TASK REQUIREMENTS:
Reproduce the data below, from its first line up to and including the line with "pos(1107,487)", and leave the pictures out.

RECORDS TO USE:

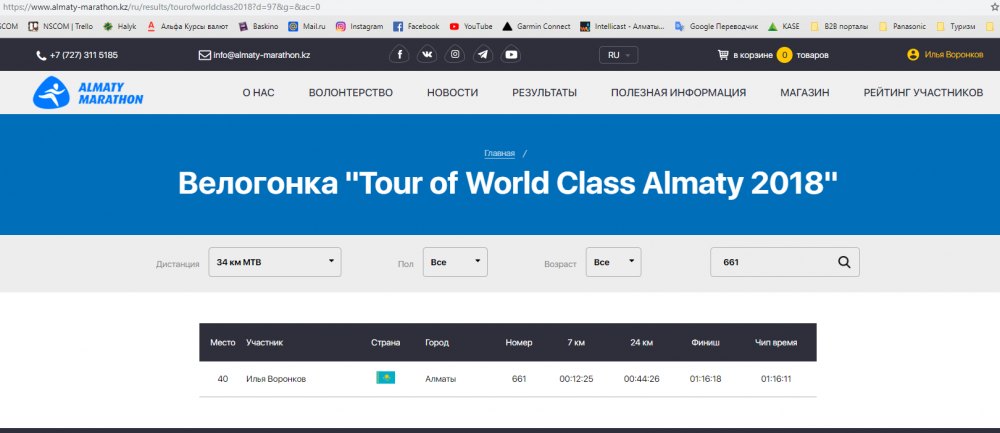Open the RU language selector
Image resolution: width=1000 pixels, height=433 pixels.
tap(618, 55)
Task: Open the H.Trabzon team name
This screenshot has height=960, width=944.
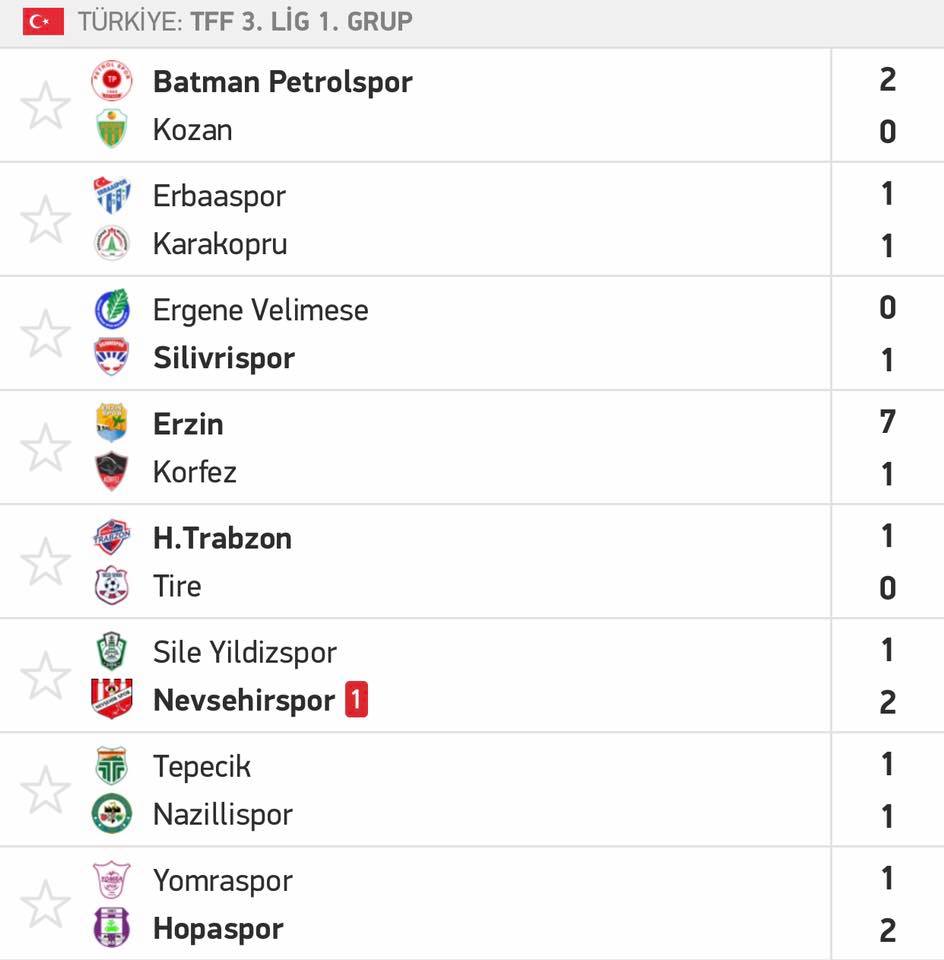Action: (x=222, y=538)

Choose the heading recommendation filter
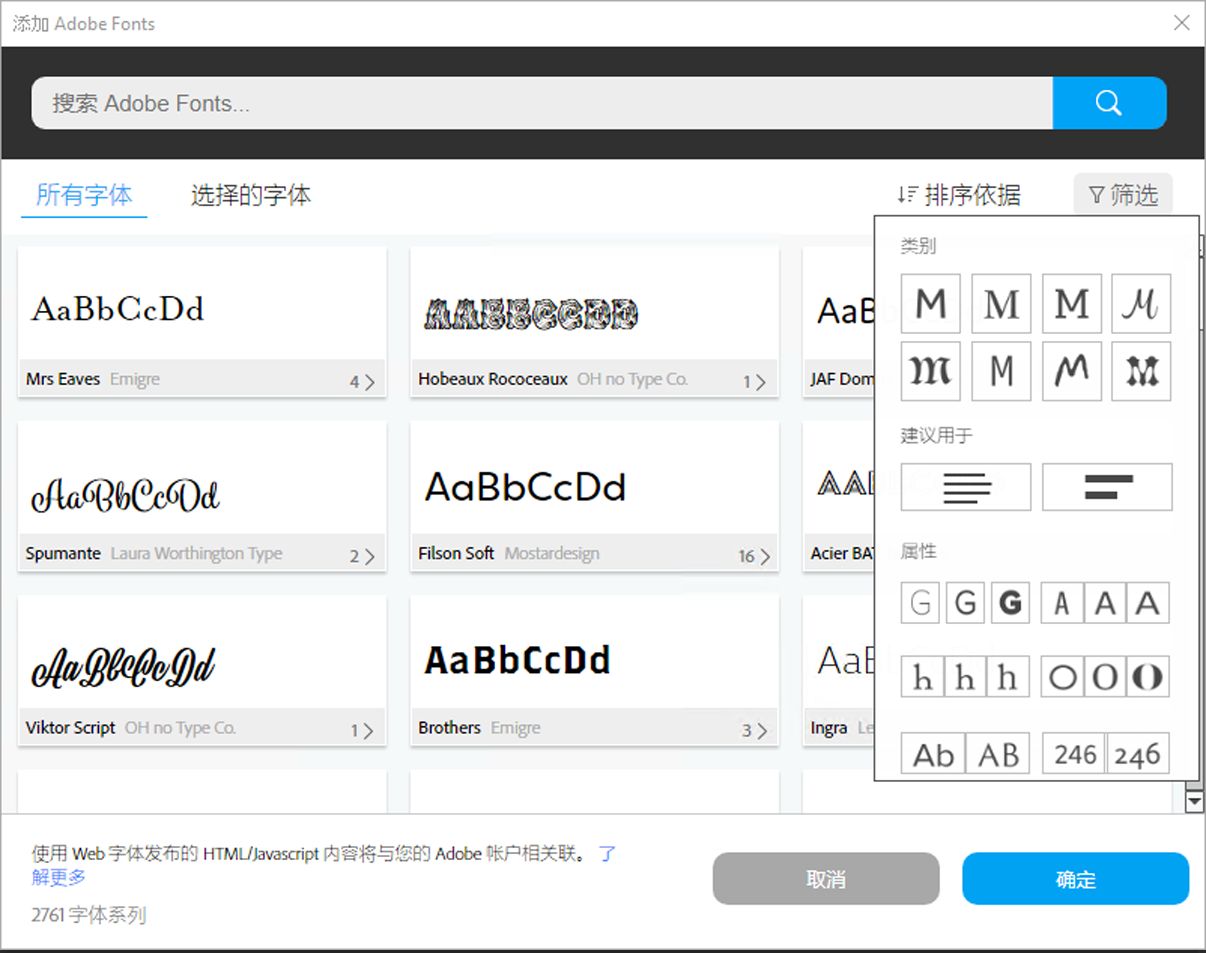pos(1107,487)
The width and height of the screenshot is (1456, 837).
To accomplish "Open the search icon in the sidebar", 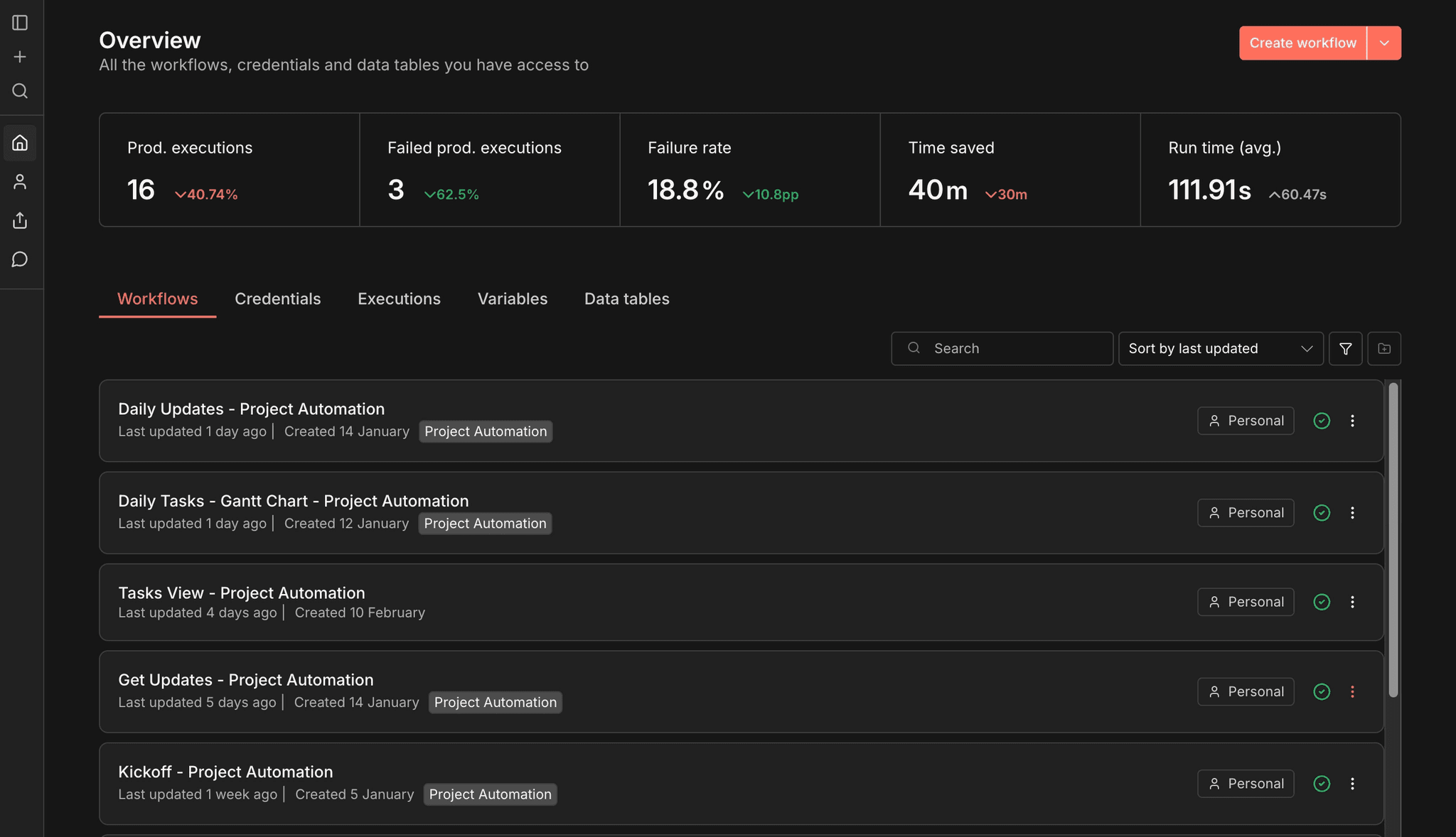I will point(20,91).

COMPLETE ANSWER:
Open the RU language selector
Image resolution: width=1000 pixels, height=433 pixels.
tap(618, 55)
Task: Open the H.Trabzon team name
This screenshot has height=960, width=944.
Action: (x=222, y=538)

Choose the heading recommendation filter
pos(1107,487)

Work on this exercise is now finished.